Stephen Tennes believes his right to free speech has been violated.

A Michigan man whose farm was shut out of a local market over his same-sex marriage views believes his free speech rights have been violated. 

Stephen Tennes, who owns and operates Country Mill Farms in Charlotte, Michigan, filed a lawsuit Wednesday after his farm was barred from selling produce at farmers markets in East Lansing because he opposes marriage equality, Religion News Service reported. In his suit, Tennes cited his “Catholic belief that marriage is a sacramental union between one man and one woman.” 

The married father of five told Fox News that his farm serves and employs members of the local LGBTQ community, but he nonetheless expressed his opposition to marriage equality twice on Facebook, once in August and again in December. After the August post sparked a backlash, Tennes said Country Mill Farms would no longer host weddings of any kind. By December, the farm announced that weddings would resume on the property, but only for heterosexual couples. 

“It remains our deeply held religious belief that marriage is the union of one man and one woman and Country Mill has the First Amendment Right to express and act upon its beliefs,” read the December post, which can be found below. “For this reason, Country Mill reserves the right to deny a request for services that would require it to communicate, engage in, or host expression that violates the owners’ sincerely held religious beliefs and conscience.”

When Tennes applied to be a part of the East Lansing farmers market in January, his permit application was denied. In an interview with Lansing State Journal, East Lansing City Manager George Lahanas confirmed that Country Mill Farms’ permit had been turned down, citing the city’s civil rights ordinance, which includes sexual orientation and gender identity as protected classes in “all business practices.” “When they applied,” he said, “we decided to exclude them from the market based on that.”
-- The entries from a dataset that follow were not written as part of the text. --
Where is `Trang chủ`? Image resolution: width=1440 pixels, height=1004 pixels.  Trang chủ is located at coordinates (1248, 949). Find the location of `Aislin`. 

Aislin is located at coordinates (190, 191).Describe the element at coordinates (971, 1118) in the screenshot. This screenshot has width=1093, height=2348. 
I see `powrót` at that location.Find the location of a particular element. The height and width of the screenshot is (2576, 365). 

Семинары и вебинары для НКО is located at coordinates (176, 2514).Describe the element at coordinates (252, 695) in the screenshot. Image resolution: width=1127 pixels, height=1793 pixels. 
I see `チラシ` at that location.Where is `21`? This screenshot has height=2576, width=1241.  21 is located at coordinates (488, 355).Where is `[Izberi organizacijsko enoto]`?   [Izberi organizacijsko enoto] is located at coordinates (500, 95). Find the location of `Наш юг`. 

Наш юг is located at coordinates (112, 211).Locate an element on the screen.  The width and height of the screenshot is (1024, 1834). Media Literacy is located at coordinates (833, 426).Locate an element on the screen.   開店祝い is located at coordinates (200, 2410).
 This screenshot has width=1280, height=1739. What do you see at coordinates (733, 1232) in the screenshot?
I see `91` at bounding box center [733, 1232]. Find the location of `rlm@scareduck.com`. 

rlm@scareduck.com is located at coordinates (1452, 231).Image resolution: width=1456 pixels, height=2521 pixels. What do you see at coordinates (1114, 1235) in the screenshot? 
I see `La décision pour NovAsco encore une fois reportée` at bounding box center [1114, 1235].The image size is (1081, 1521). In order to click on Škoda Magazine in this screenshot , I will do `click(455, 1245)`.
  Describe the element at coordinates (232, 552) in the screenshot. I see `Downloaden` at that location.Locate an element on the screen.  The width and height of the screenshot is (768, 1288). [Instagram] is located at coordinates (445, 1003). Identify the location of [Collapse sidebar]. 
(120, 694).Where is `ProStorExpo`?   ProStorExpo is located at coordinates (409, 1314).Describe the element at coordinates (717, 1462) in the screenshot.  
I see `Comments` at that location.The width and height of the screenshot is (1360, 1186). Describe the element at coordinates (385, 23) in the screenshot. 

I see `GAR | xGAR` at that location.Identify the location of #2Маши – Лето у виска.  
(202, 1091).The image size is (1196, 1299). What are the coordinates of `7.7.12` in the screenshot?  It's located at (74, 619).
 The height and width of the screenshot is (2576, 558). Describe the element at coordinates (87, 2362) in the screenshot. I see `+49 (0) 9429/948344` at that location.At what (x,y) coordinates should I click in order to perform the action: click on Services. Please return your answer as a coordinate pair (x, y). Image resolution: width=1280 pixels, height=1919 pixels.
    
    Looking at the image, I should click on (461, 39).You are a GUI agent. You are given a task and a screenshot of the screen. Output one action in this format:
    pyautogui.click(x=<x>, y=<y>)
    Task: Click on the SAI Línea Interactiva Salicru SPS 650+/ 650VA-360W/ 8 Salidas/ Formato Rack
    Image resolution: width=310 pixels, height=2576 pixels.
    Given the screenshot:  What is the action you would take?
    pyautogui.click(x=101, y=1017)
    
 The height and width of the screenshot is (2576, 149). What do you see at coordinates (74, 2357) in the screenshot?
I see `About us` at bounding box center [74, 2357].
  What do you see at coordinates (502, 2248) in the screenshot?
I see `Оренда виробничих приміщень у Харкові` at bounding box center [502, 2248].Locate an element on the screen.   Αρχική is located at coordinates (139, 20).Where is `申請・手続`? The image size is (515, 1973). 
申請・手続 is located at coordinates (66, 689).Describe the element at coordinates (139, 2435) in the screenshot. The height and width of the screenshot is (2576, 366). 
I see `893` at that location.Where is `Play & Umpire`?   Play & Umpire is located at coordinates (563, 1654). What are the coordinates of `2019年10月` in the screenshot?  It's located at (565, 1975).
Tennes said he was “surprised” by the decision. “For over seven years, we’ve been serving all the customers with no complaints, no issues, no protests,” he said in the above video produced by the religious freedom advocacy group Alliance Defending Freedom, which is representing him.

He wants a judge to order East Lansing to not only allow Country Mill Farms to sell produce at the market once again, but also stop the city from being allowed to extend its policies to businesses outside of its bounds. “Never before would I ever have thought that the faith that we have here in our family, in our home, at our farm,” he said, “would prohibit us from being allowed to participate in the community.” 

The Alliance Defending Freedom’s Marissa Mayer echoed those sentiments in a Friday blog post on the group’s website. “The Tennes family’s statement of their religious belief in biblical marriage was the only reason for their farm’s expulsion from the market,” she wrote. “East Lansing can’t preach diversity, then turn around and discriminate against people of faith because those people hold and express views the city does not like.” 

Lahanas has adamantly defended East Lansing’s decision to reject Tennes’ application. “It’s because of their business practice of excluding people, [that’s] the issue,” he said in a Thursday interview with The State News. “They can have any belief they want, but if they’re excluding people, that’s the difference.”